A new year is often seen as a new beginning, we are full of hope that this year will bring us opportunities, reasons to celebrate, a possible end of what feels like a never ending cycle of one lockdown to the next one.
We leave 2021 behind and step into a new chapter, hopefully, a good one. Whilst some of us might still be floating on that cloud of hope and happiness about a new year, elsewhere the dream of a better year has already been crushed.

In Kazakhstan – a country that rarely makes our news headlines – the new year started with demonstrations on the 2nd of January in the town of Zhanaozen quickly spreading across the rest of the country.

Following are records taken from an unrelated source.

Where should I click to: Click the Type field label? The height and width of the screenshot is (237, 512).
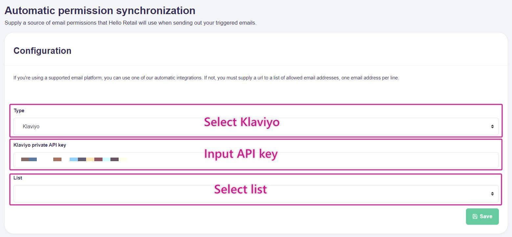(19, 111)
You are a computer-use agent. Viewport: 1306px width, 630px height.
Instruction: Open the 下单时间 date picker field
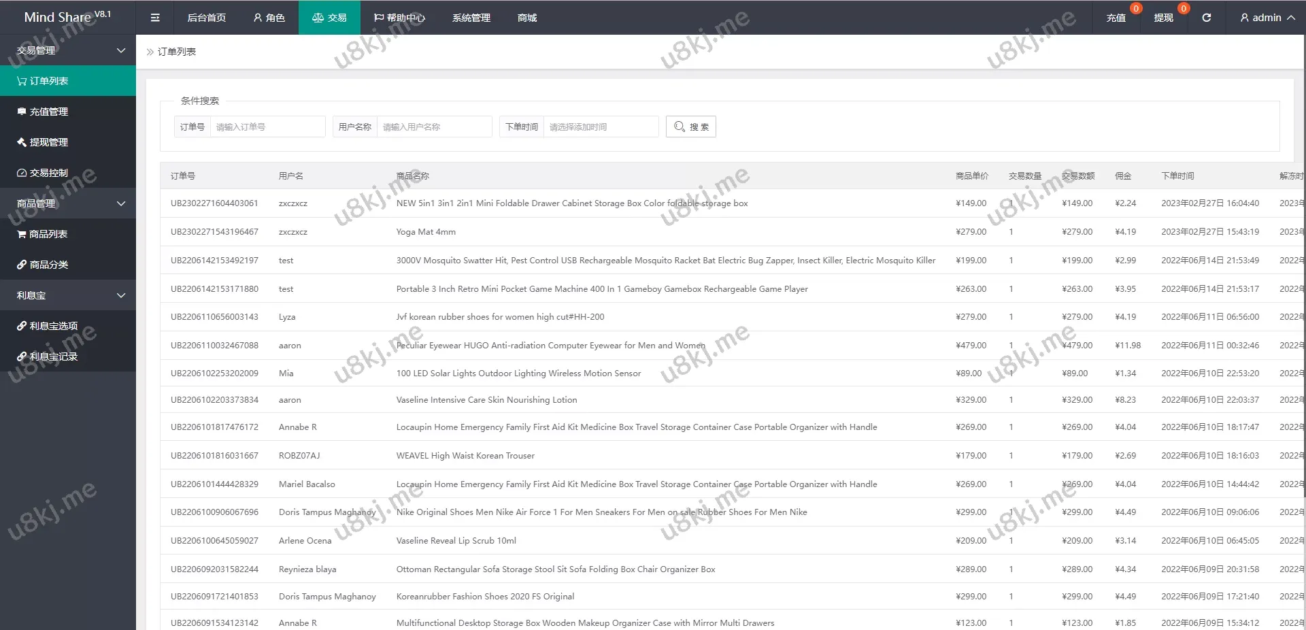(x=601, y=127)
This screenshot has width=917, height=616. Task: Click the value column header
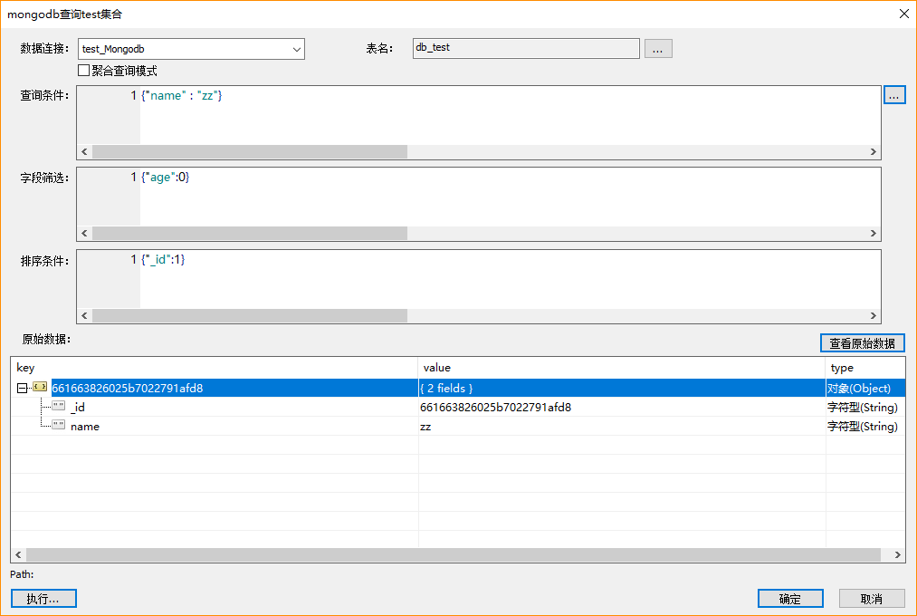[x=621, y=368]
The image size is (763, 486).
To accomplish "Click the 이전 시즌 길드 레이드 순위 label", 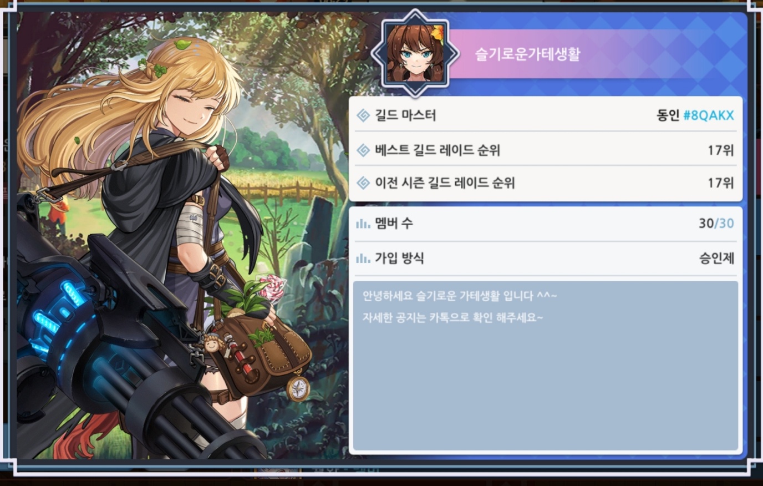I will coord(445,183).
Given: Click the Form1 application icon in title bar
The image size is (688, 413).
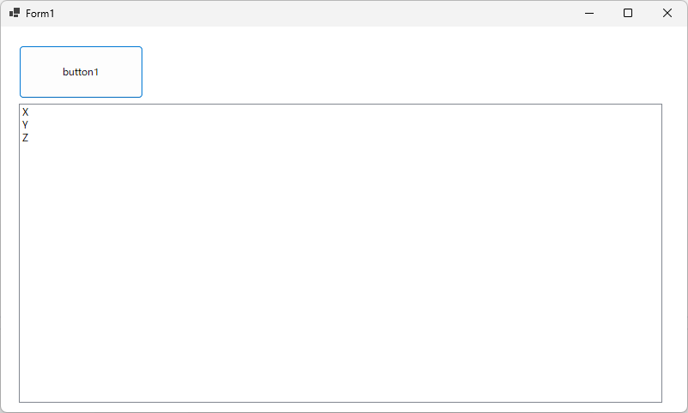Looking at the screenshot, I should [15, 13].
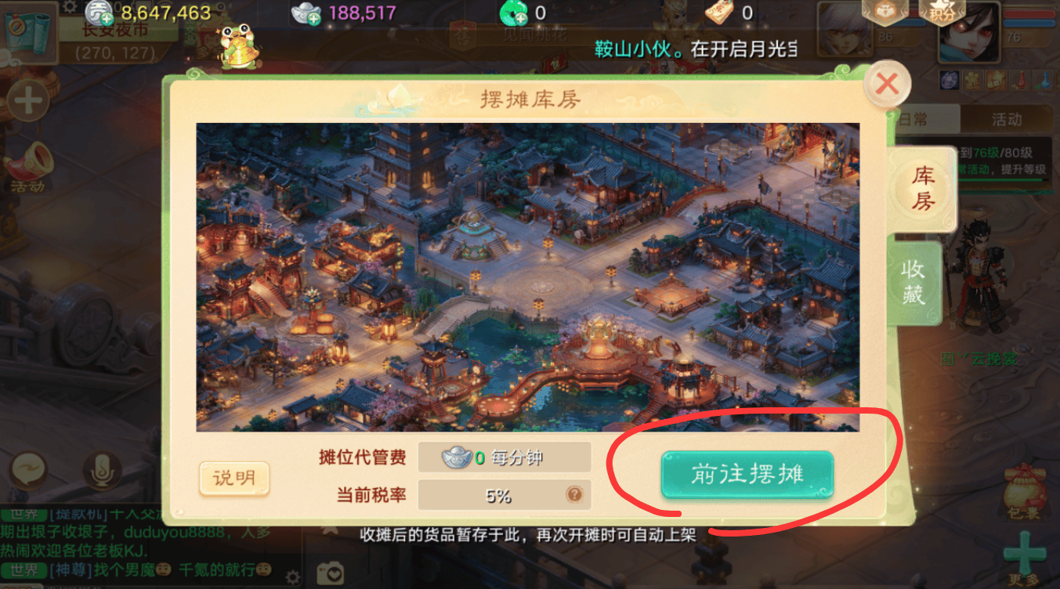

These protests began as a result of a lift in the country’s price cap in liquefied petroleum gas (LPG) by the government which resulted in a doubling of gas prices. The government’s reason for lifting the cap was that they argued the cap has led to LPG shortages and was no longer affordable. Demonstrators have voiced other, much further reaching, concerns about Kazakhstan’s government under President Kassym-Jomart Tokayev. A major discontent among the anti-government protesters is the continued political influence of former president Nursultan Nazarbayev whose 29 years of presidency ended in 2019. The demonstrations which led to riots in large cities resulted in President Tokayev’s response of shoot-to-kill orders to end the unrest which he blames on ‘bandits and terrorists’. Tokayev describes the protests against him as an attempted coup d’état and even though the situation has calmed down in the past couple of days the ‘hunt’ for so-called ‘terrorists’ will continue after having detained more than 8000 people already.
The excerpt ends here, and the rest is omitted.